The recent incident of South Korea’s F-35A fighter jet, which was forced to make a belly landing earlier this month, was caused due to a bird strike on its left engine, announced South Korean Air Force after conducting a preliminary joint probe with the US.
A follow-up inquiry into the actual cause of the mishap will be conducted. The Air Force also stated that a team of US experts will visit South Korea to conduct a thorough investigation into the technical elements of the incident, including why the plane’s aviation electronics system and landing gear failed, reported Yonhap News Agency.
The Air Force further requested that local media avoid reporting “speculation-driven” stories on the cause for the belly landing, presumably due to the sensitivity of the situation, as several other countries operate the sophisticated stealth aircraft model.
As Eurasian Times previously reported, a South Korean F-35 pilot was forced to perform a “belly landing” during a training exercise owing to a malfunction in the aircraft’s avionics system on 4 Jan. This was the latest in a string of mishaps for the stealth aircraft after a British F-35 tumbled into the sea following a failed takeoff from HMS Queen Elizabeth in the Mediterranean last year.
South Korea had ordered 40 F-35A fighter jets for its Air Force under a $6.4 billion contract announced in 2014. The South Korea Air Force’s 17th Fighter Wing operates the F-35 out of Cheongju Air Base.
A Cause For Concern?
In 2019, an F-35 fighter jet, assigned to the Japan-based Marine Fighter Attack Squadron 121, collided with a bird during takeoff.
Although the details of the damage were not revealed, military authorities categorized the collision as “Class A,” meaning the F-35B fighter jet suffered at least $2 million in damages. In 2018, a similar event occurred with an F-35A, although no damage was reported.
According to the Department of Defense’s Partners in Flight program, which aims to protect migratory and resident birds on DoD lands, the Air Force, Navy, and Marine Corps record up to 3,000 bird strikes every year, which it refers to as “Bird/Wildlife Aircraft Strike Hazard” (BASH).
The majority of these impacts cause little damage to the aircraft or injuries to the crew, but a small number cause significant damage.

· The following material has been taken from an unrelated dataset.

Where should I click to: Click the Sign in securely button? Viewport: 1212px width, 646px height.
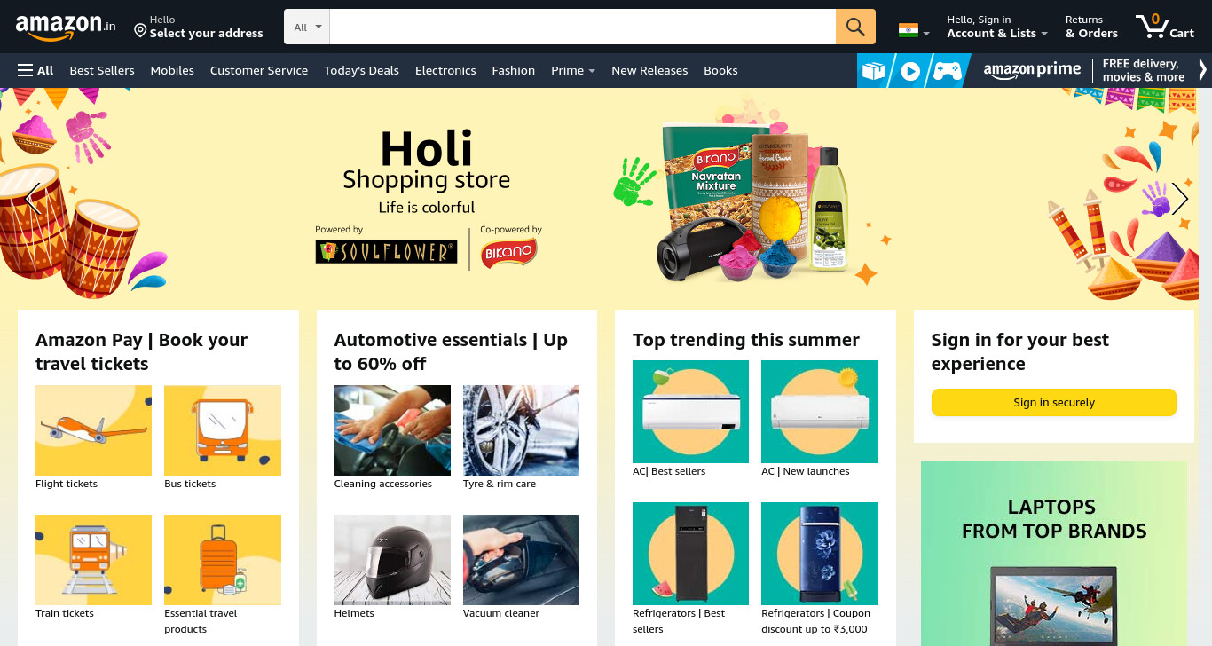pos(1053,402)
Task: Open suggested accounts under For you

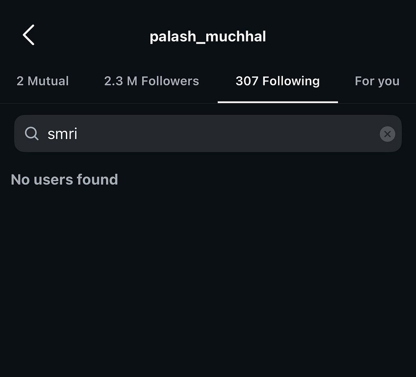Action: (377, 81)
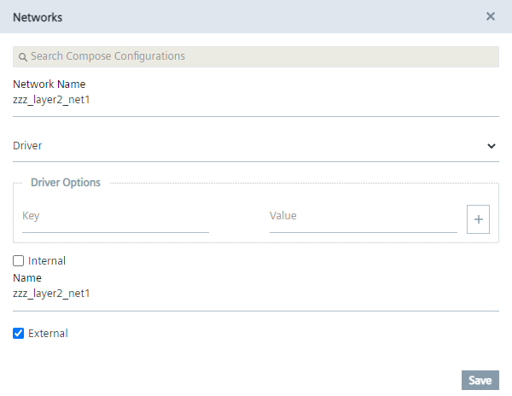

According to the 28th Bomb Wing Public Affairs Office at Ellsworth Air Force Base, bird strikes killed 36 American airmen, wrecked 27 US Air Force aircraft, and cost the service approximately a billion dollars between 1985 and 2016.
The military, however, have an option to employ a range of techniques to lessen the BASH danger, including habitat clearing, firearm culling, and the deployment of propane-powered sound cannons to drive birds away, if they have an idea of the species involved and their habits.

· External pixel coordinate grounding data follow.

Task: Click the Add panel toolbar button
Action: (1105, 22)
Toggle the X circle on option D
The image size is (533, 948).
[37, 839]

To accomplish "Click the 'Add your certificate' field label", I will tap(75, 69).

In 2018, Ellsworth Air Force Base, home to a collection of B-1 bombers, in South Dakota deployed an automated bird deterrent system – unique guns meant to keep the animals away – to combat the threat presented by birds.
F-35 Lightning II
The F-35 Lightning II joint strike fighter (JSF) is a stealthy, supersonic multirole fighter built by Lockheed Martin Aeronautics Company for the United States Air Force, Navy, and Marine Corps, as well as NATO and US allies as program partners.
In July 2006, the aircraft was designated the F-35 Lightning II. The F-35A is a conventional take-off and landing aircraft (CTOL); the F-35B is a short take-off and vertical landing (STOVL); and the F-35C is a carrier variant (CV).
The landing gear is flanked by two parallel bays where weapons can be housed. Two hardpoints in each weapons compartment can be used to carry a variety of bombs and missiles. Northrop Grumman Electronic Systems developed the advanced electronically scanned array (AESA) AN/APG-81 multi-function radar. The AN/APG-81 AESA is an integrated multifunction array with a radio frequency component.
Lockheed Martin Missile & Fire Control and Northrop Grumman Electronic Sensors and Systems collaborated on the JSF electro-optical system. Lockheed Martin’s electro-optical targeting system (EOTS) offers long-range detection and precision aiming in conjunction with Northrop Grumman’s DAS (distributed aperture system) thermal imaging system.
To save structural weight and assembly complexity, the wingbox section merges the wing and fuselage sections into one component. To decrease radar signal, the leading and trailing edges of the wing and tail have similar sweep angles.
The fuselage and canopy have angled sides. The vertical tails are canted at an angle, and the canopy and weapon bay doors feature a sawtoothed seam.